Enver abim 20 Mart 2009’da Sarıyer’de buyurdular ki;
Sapanca’ya gitdiğimiz zamân, (1983-1984 senesi) bir hafta, on gün, Mübarekler hiçbir şeyle uğraşmadılar, Mehmet Ma’sûm hazretlerinin 25-30 tâne mektûbunu tercüme etdiler ve Hak Sözün Vesîkaları kitâbının sonuna ilâve etdiler. O, Sapanca hâtırasıdır. Hattâ bize de o mektûbları düzeltmek için tek tek okutdular. Birinci cild, 78’nci mektûbda Mehmet Ma’sûm hazretleri buyuruyorlar ki; Sevginin, üç alâmeti vardır. Sende bu üç alâmet varsa, seviyorsun. Efendim ikisi var, birisi yok. Yok, bu üçü olmazsa olmaz. Alâmetin birincisi; hubb-u fillah ve buğd-u fillahtır. Ya’nî, benim sevdiğimi kim seviyorsa onu severim. Ben, sevdiğimin sevmediğini sevmem. Hattâ Mübâreklere dedim; efendim, mümkün mü, siz birisini sevmeyeceksiniz, biz onunla işbirliği yapacağız veyâ ben onu seveceğim, bu, akla gelmez, dedim. Mübarekler; dünyâ menfe’ati girerse, her şey aklınıza girer. Ama bunda menfe’at olmaması lâzım, buyurdular.

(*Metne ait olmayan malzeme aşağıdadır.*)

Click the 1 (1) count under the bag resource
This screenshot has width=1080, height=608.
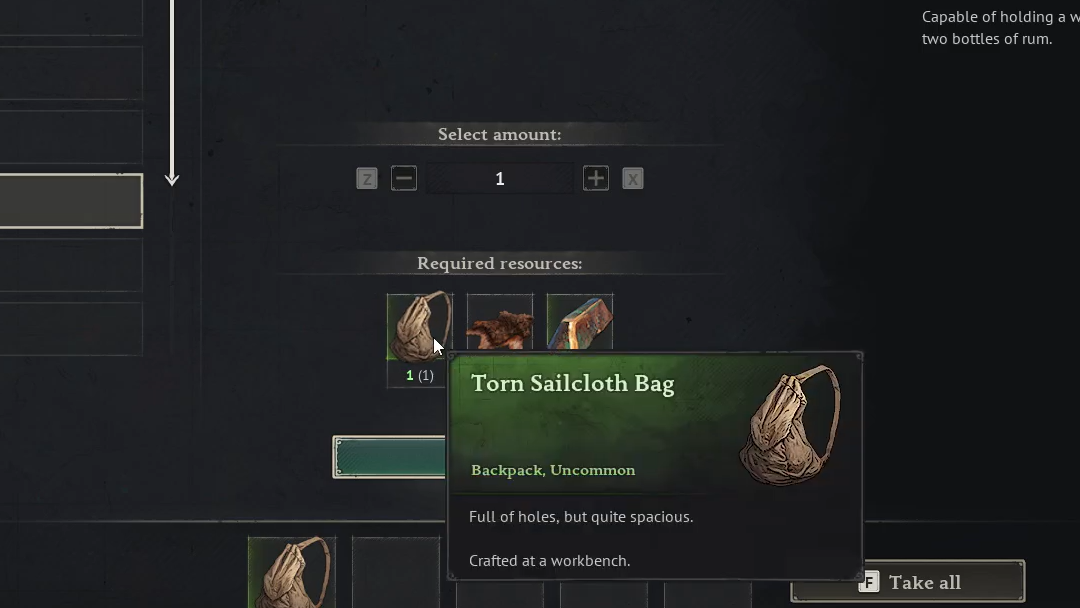[419, 375]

Sevginin ikinci alameti; insan sevdiğine itâat eder. Ama aklına değil, mantığına değil, gördüğüne değil, yüzüne değil, sevdiğinin sözüne mutlak itâat eder. Nitekim, Mevlâna Celâleddîn-i Rumi hazretleri, Şems-i Tebrîzi hazretlerine kavuşdukdan sonra birçok şeyde işin içine akıl karışıyor. Baktı ki felâkete gidiyor, en son dedi ki; ben hocama kavuşdum, aklımı bırakdım ve kurtuldum.

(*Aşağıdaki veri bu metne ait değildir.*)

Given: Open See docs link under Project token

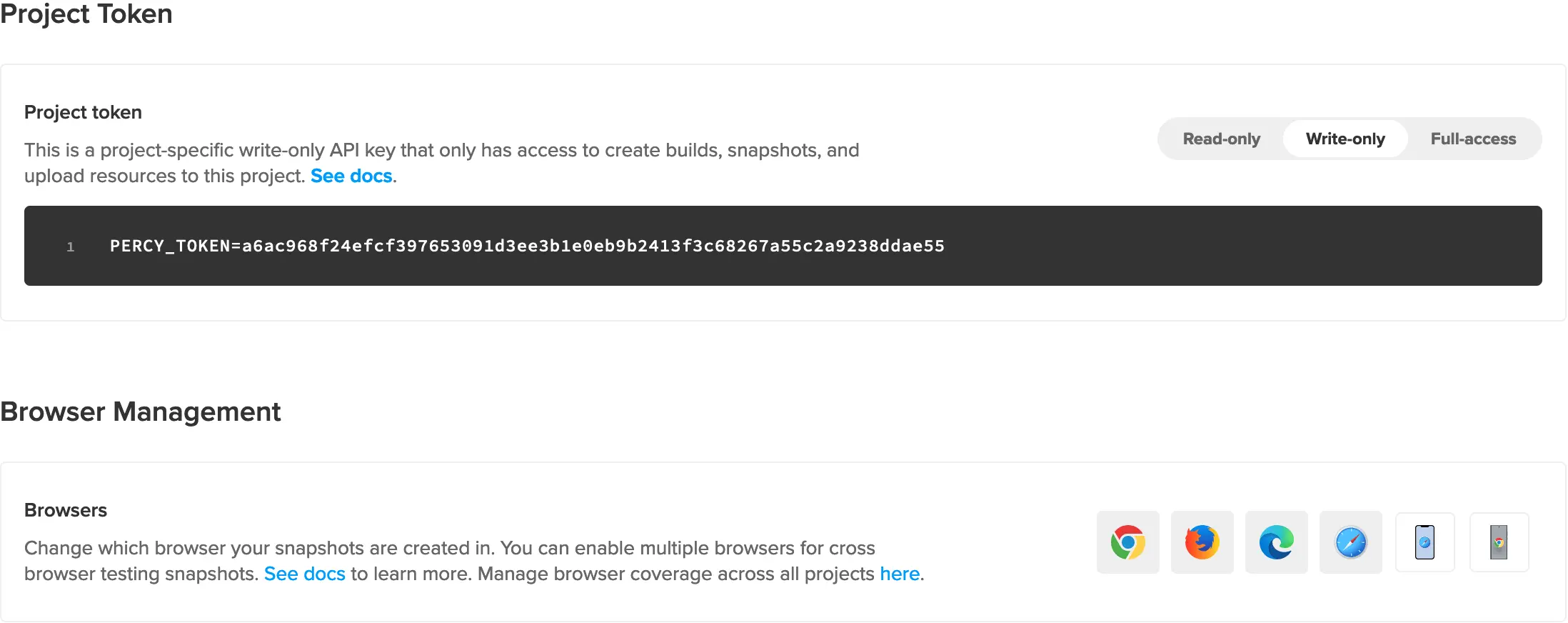Looking at the screenshot, I should point(351,176).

Sevginin üçüncü alâmeti de; hep sevgiliden bahsetmekdir. Dolayısıyla, elinizde değil, hep ondan bahsedilmesini istersiniz, onun konuşulmasını istersiniz ve yahut da siz de ondan bahsedersiniz. İşte bu da, sevginin üçüncü alâmeti. O halde ne yapalım, biz de onlardan bahsedelim.